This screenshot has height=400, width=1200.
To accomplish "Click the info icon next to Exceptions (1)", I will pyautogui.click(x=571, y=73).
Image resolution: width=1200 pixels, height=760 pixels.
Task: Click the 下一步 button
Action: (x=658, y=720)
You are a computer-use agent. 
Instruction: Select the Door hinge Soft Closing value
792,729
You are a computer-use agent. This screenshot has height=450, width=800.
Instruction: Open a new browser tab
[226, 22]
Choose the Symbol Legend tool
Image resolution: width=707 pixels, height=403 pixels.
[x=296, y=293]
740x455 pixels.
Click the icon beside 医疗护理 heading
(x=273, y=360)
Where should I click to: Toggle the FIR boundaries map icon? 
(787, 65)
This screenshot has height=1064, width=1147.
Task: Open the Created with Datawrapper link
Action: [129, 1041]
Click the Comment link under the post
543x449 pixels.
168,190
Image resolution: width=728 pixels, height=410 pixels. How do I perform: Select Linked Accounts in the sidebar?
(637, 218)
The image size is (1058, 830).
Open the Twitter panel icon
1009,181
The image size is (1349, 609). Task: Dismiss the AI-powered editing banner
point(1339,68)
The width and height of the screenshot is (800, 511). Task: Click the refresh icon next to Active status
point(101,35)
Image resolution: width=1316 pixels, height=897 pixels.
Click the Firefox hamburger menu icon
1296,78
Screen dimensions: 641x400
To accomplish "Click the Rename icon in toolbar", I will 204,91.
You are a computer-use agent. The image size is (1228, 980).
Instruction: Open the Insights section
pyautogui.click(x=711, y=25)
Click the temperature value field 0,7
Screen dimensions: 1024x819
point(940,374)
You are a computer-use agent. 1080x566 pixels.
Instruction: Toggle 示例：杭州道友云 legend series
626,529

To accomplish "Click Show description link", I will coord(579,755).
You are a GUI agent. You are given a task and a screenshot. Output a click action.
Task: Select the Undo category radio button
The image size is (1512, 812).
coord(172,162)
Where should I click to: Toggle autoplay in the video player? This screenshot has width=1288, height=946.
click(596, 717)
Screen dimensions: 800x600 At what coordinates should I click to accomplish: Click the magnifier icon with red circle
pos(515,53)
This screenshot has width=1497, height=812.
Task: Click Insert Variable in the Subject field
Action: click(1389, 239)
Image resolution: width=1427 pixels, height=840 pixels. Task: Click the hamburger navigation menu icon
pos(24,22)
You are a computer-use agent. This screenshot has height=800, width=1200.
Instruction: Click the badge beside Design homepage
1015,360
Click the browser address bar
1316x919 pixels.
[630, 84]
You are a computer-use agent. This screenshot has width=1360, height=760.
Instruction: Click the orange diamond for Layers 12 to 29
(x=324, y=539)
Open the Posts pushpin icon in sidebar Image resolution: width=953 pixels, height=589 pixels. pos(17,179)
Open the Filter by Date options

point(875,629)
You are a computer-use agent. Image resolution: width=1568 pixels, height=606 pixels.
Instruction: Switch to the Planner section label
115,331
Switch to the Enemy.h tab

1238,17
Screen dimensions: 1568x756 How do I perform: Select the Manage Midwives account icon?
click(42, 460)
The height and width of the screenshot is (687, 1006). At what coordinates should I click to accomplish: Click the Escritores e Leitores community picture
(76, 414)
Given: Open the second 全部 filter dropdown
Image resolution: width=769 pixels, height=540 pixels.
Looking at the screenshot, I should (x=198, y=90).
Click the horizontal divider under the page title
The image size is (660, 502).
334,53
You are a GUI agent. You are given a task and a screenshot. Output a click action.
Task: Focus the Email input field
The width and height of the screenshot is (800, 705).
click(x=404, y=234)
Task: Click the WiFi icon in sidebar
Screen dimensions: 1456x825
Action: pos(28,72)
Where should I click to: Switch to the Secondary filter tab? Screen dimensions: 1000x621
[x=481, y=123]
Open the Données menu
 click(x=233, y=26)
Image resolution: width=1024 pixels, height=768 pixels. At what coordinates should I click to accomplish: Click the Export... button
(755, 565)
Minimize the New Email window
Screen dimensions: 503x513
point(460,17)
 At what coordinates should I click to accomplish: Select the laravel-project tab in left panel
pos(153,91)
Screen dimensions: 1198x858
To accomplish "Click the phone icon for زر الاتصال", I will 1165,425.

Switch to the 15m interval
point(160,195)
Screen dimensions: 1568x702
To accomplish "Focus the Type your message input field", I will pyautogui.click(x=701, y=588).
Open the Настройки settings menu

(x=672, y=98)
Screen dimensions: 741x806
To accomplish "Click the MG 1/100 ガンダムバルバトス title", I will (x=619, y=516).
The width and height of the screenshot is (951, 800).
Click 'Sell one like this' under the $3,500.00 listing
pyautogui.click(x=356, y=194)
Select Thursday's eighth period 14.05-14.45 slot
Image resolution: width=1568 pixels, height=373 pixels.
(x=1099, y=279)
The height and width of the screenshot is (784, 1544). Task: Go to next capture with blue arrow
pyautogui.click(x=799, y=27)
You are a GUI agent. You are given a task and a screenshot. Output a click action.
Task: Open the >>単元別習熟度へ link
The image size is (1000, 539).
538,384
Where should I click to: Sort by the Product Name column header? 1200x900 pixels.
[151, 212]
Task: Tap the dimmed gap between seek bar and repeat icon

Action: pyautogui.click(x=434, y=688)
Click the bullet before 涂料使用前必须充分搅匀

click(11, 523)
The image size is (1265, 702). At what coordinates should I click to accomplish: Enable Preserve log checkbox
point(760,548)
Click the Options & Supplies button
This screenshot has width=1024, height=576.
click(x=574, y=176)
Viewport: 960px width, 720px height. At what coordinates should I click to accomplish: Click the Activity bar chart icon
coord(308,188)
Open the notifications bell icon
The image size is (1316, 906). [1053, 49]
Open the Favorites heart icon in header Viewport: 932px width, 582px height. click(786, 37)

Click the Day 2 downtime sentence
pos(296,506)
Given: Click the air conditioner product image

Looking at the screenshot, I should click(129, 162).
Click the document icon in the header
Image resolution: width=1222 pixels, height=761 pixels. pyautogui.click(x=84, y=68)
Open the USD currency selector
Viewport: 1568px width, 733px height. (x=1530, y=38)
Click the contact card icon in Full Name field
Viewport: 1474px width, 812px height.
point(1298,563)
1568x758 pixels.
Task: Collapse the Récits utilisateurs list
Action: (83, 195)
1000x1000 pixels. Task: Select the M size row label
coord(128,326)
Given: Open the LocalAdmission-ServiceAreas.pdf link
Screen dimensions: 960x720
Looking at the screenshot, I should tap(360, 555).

+ + +

THE REQUEST - Convert the records above into a JSON list of strings, one string per line, omitting blank lines.

ANSWER TO THE TASK -
[
  "This screenshot has height=400, width=1200.",
  "To accomplish \"Click the info icon next to Exceptions (1)\", I will pyautogui.click(x=571, y=73).",
  "Image resolution: width=1200 pixels, height=760 pixels.",
  "Task: Click the 下一步 button",
  "Action: (x=658, y=720)",
  "You are a computer-use agent. ",
  "Instruction: Select the Door hinge Soft Closing value",
  "792,729",
  "You are a computer-use agent. This screenshot has height=450, width=800.",
  "Instruction: Open a new browser tab",
  "[226, 22]",
  "Choose the Symbol Legend tool",
  "Image resolution: width=707 pixels, height=403 pixels.",
  "[x=296, y=293]",
  "740x455 pixels.",
  "Click the icon beside 医疗护理 heading",
  "(x=273, y=360)",
  "Where should I click to: Toggle the FIR boundaries map icon? ",
  "(787, 65)",
  "This screenshot has height=1064, width=1147.",
  "Task: Open the Created with Datawrapper link",
  "Action: [129, 1041]",
  "Click the Comment link under the post",
  "543x449 pixels.",
  "168,190",
  "Image resolution: width=728 pixels, height=410 pixels. How do I perform: Select Linked Accounts in the sidebar?",
  "(637, 218)",
  "The image size is (1058, 830).",
  "Open the Twitter panel icon",
  "1009,181",
  "The image size is (1349, 609). Task: Dismiss the AI-powered editing banner",
  "point(1339,68)",
  "The width and height of the screenshot is (800, 511). Task: Click the refresh icon next to Active status",
  "point(101,35)",
  "Image resolution: width=1316 pixels, height=897 pixels.",
  "Click the Firefox hamburger menu icon",
  "1296,78",
  "Screen dimensions: 641x400",
  "To accomplish \"Click the Rename icon in toolbar\", I will 204,91.",
  "You are a computer-use agent. The image size is (1228, 980).",
  "Instruction: Open the Insights section",
  "pyautogui.click(x=711, y=25)",
  "Click the temperature value field 0,7",
  "Screen dimensions: 1024x819",
  "point(940,374)",
  "You are a computer-use agent. 1080x566 pixels.",
  "Instruction: Toggle 示例：杭州道友云 legend series",
  "626,529",
  "To accomplish \"Click Show description link\", I will coord(579,755).",
  "You are a GUI agent. You are given a task and a screenshot. Output a click action.",
  "Task: Select the Undo category radio button",
  "The image size is (1512, 812).",
  "coord(172,162)",
  "Where should I click to: Toggle autoplay in the video player? This screenshot has width=1288, height=946.",
  "click(596, 717)",
  "Screen dimensions: 800x600 At what coordinates should I click to accomplish: Click the magnifier icon with red circle",
  "pos(515,53)",
  "This screenshot has width=1497, height=812.",
  "Task: Click Insert Variable in the Subject field",
  "Action: click(1389, 239)",
  "Image resolution: width=1427 pixels, height=840 pixels. Task: Click the hamburger navigation menu icon",
  "pos(24,22)",
  "You are a computer-use agent. This screenshot has height=800, width=1200.",
  "Instruction: Click the badge beside Design homepage",
  "1015,360",
  "Click the browser address bar",
  "1316x919 pixels.",
  "[630, 84]",
  "You are a computer-use agent. This screenshot has width=1360, height=760.",
  "Instruction: Click the orange diamond for Layers 12 to 29",
  "(x=324, y=539)",
  "Open the Posts pushpin icon in sidebar Image resolution: width=953 pixels, height=589 pixels. pos(17,179)",
  "Open the Filter by Date options",
  "point(875,629)",
  "You are a computer-use agent. Image resolution: width=1568 pixels, height=606 pixels.",
  "Instruction: Switch to the Planner section label",
  "115,331",
  "Switch to the Enemy.h tab",
  "1238,17",
  "Screen dimensions: 1568x756 How do I perform: Select the Manage Midwives account icon?",
  "click(42, 460)",
  "The height and width of the screenshot is (687, 1006). At what coordinates should I click to accomplish: Click the Escritores e Leitores community picture",
  "(76, 414)",
  "Given: Open the second 全部 filter dropdown",
  "Image resolution: width=769 pixels, height=540 pixels.",
  "Looking at the screenshot, I should (x=198, y=90).",
  "Click the horizontal divider under the page title",
  "The image size is (660, 502).",
  "334,53",
  "You are a GUI agent. You are given a task and a screenshot. Output a click action.",
  "Task: Focus the Email input field",
  "The width and height of the screenshot is (800, 705).",
  "click(x=404, y=234)",
  "Task: Click the WiFi icon in sidebar",
  "Screen dimensions: 1456x825",
  "Action: pos(28,72)",
  "Where should I click to: Switch to the Secondary filter tab? Screen dimensions: 1000x621",
  "[x=481, y=123]",
  "Open the Données menu",
  " click(x=233, y=26)",
  "Image resolution: width=1024 pixels, height=768 pixels. At what coordinates should I click to accomplish: Click the Export... button",
  "(755, 565)",
  "Minimize the New Email window",
  "Screen dimensions: 503x513",
  "point(460,17)",
  " At what coordinates should I click to accomplish: Select the laravel-project tab in left panel",
  "pos(153,91)",
  "Screen dimensions: 1198x858",
  "To accomplish \"Click the phone icon for زر الاتصال\", I will 1165,425.",
  "Switch to the 15m interval",
  "point(160,195)",
  "Screen dimensions: 1568x702",
  "To accomplish \"Focus the Type your message input field\", I will pyautogui.click(x=701, y=588).",
  "Open the Настройки settings menu",
  "(x=672, y=98)",
  "Screen dimensions: 741x806",
  "To accomplish \"Click the MG 1/100 ガンダムバルバトス title\", I will (x=619, y=516).",
  "The width and height of the screenshot is (951, 800).",
  "Click 'Sell one like this' under the $3,500.00 listing",
  "pyautogui.click(x=356, y=194)",
  "Select Thursday's eighth period 14.05-14.45 slot",
  "Image resolution: width=1568 pixels, height=373 pixels.",
  "(x=1099, y=279)",
  "The height and width of the screenshot is (784, 1544). Task: Go to next capture with blue arrow",
  "pyautogui.click(x=799, y=27)",
  "You are a GUI agent. You are given a task and a screenshot. Output a click action.",
  "Task: Open the >>単元別習熟度へ link",
  "The image size is (1000, 539).",
  "538,384",
  "Where should I click to: Sort by the Product Name column header? 1200x900 pixels.",
  "[151, 212]",
  "Task: Tap the dimmed gap between seek bar and repeat icon",
  "Action: pyautogui.click(x=434, y=688)",
  "Click the bullet before 涂料使用前必须充分搅匀",
  "click(11, 523)",
  "The image size is (1265, 702). At what coordinates should I click to accomplish: Enable Preserve log checkbox",
  "point(760,548)",
  "Click the Options & Supplies button",
  "This screenshot has width=1024, height=576.",
  "click(x=574, y=176)",
  "Viewport: 960px width, 720px height. At what coordinates should I click to accomplish: Click the Activity bar chart icon",
  "coord(308,188)",
  "Open the notifications bell icon",
  "The image size is (1316, 906). [1053, 49]",
  "Open the Favorites heart icon in header Viewport: 932px width, 582px height. click(786, 37)",
  "Click the Day 2 downtime sentence",
  "pos(296,506)",
  "Given: Click the air conditioner product image",
  "Looking at the screenshot, I should click(129, 162).",
  "Click the document icon in the header",
  "Image resolution: width=1222 pixels, height=761 pixels. pyautogui.click(x=84, y=68)",
  "Open the USD currency selector",
  "Viewport: 1568px width, 733px height. (x=1530, y=38)",
  "Click the contact card icon in Full Name field",
  "Viewport: 1474px width, 812px height.",
  "point(1298,563)",
  "1568x758 pixels.",
  "Task: Collapse the Récits utilisateurs list",
  "Action: (83, 195)",
  "1000x1000 pixels. Task: Select the M size row label",
  "coord(128,326)",
  "Given: Open the LocalAdmission-ServiceAreas.pdf link",
  "Screen dimensions: 960x720",
  "Looking at the screenshot, I should tap(360, 555)."
]